B.A., Mercyhurst College, 1971
M.S., Duquesne University, 1973
Ph.D., University of Rochester, 1983


Our research philosophy centers on the premise that applied research is most effective when it is basic in nature. In past years scientists often distinguished between basic and applied research. A more current line of thinking stresses the point that scientists are accountable to society to interface with industry in an effort to focus their basic understanding of scientific principles on the pertinent needs of society.

We have several exciting areas of research in our laboratories, including: high performance polymer composites with increased resistance to different types of radiation, optically transparent polymer/carbon nanotube composites with enhanced mechanical properties, polymer composites with high thermal conductivity, polymer nanocomposites that exhibit magnetic properties and new biocompatible composites based on hydrophilic polymers.

Our group has made important advances in carbon nanotube composite research. The goal of this research is to use carbon nanotubes as radiation sinks, dissipating energy and decreasing the frequency of radiolysis events. Most recently, progress has been made in solubilizing carbon nanotubes in polymer matrices. Optically transparent polymer composites with increased radiation resistance have been designed and tested and analyzed. This research resulted in two patent applications:

Harmon, J. P., Clayton, L., and Muisener, P., USF Invention Disclosure, "Transparent Polymer Nanotube Composites, "USF Ref No: 01B100, December 2001. Patent pending.

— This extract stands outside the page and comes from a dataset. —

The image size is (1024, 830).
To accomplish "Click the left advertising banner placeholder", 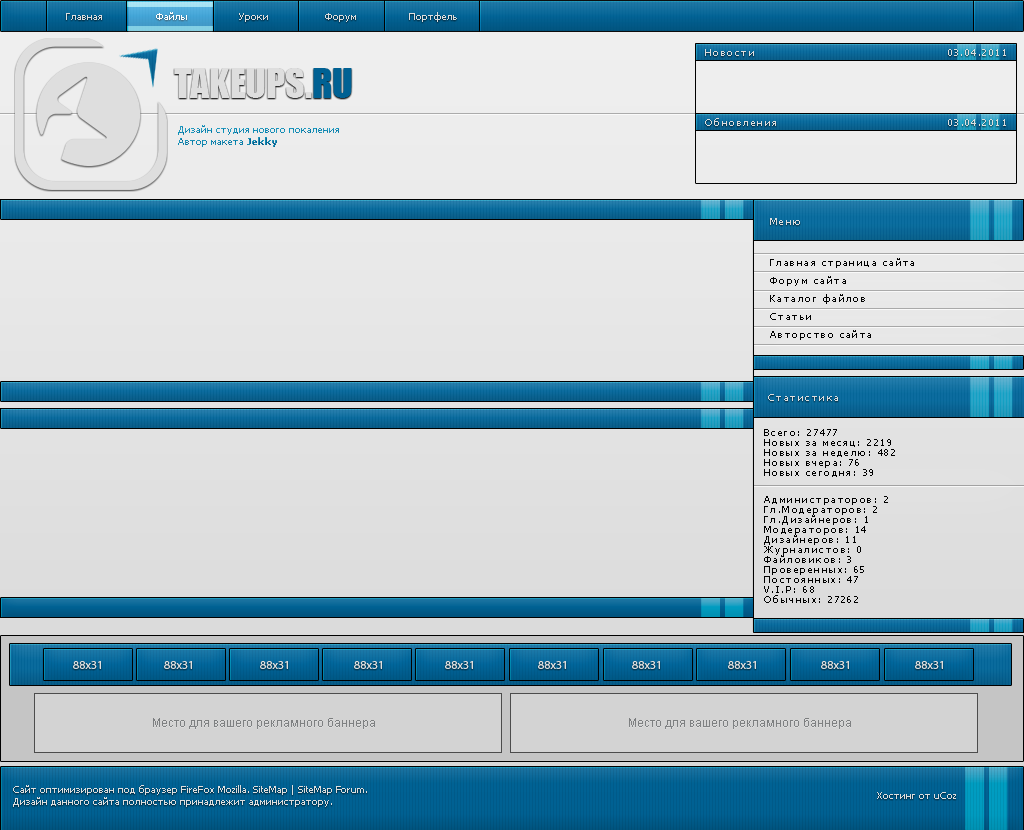I will (267, 723).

Harmon, J. P., Muisener, P., Clayton, L., and D'Angelo, J., USF Invention Disclosure, "Ionizing Radiation Resistant Carbon Nanotube/Polymer Composites", USF Ref. No. 01B090, December, 2001. Patent pending.

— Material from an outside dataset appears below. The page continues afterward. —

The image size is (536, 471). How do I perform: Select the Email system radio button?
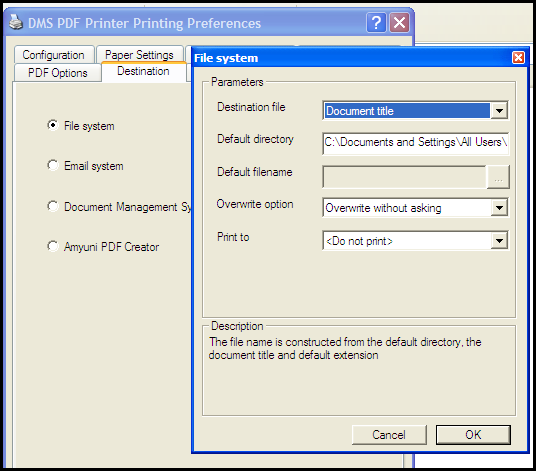tap(53, 165)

Another area of research in our group focuses on interaction of polymeric materials and highly energetic heavy atoms that are known to be part of Galactic Cosmic Radiation (GCR). A biological effectiveness (amount of damage) of the heavy ions consists of two major parts: a) energy transferred by a heavy particle along its trajectory, b) secondary radiation effects due to the nuclear interactions of incoming particles with shield material. Shield materials composed of atoms with small atomic mass (small number of inner shell electrons) have lower possibility of induced X-ray radiation as well as fewer neutrons to release during the nuclear interactions. Polymers consisting of only small atomic weight atoms (carbon, hydrogen) are considered to be promising materials for the production of GCR shields. Our group is in the process of developing new polymer nanocomposites that will show an enhanced resistance to GCR.

A new area of research is concerned with formulation, modification and characterization of biocompatible coatings. Certain hydrogels, due to their high biocompatibility, have been used in biomedical field as contact lens materials, bioadhesives, artificial tissue and implantable devices. The group is now engaged in synthesis and characterization of novel block-copolymer based hydrogel systems.

An important area of research in our group deals with optical fiber materials. This includes developing fiber core and cladding materials with controlled refractive indexes. One project focuses on designing polymeric core materials that are transparent in the near IR region of the electromagnetic spectrum. Another project involves the design in transparent, low refractive index cladding materials. In addition to stringent optical and mechanical criterion, the effect of ionizing radiation on optical and mechanical properties of these materials is also characterized. This work is applicable to space environments and to particle accelerators where scintillating optical fibers are used. Research involves collaborations with Optical Polymer Research Inc. and Honeywell Space Systems Group.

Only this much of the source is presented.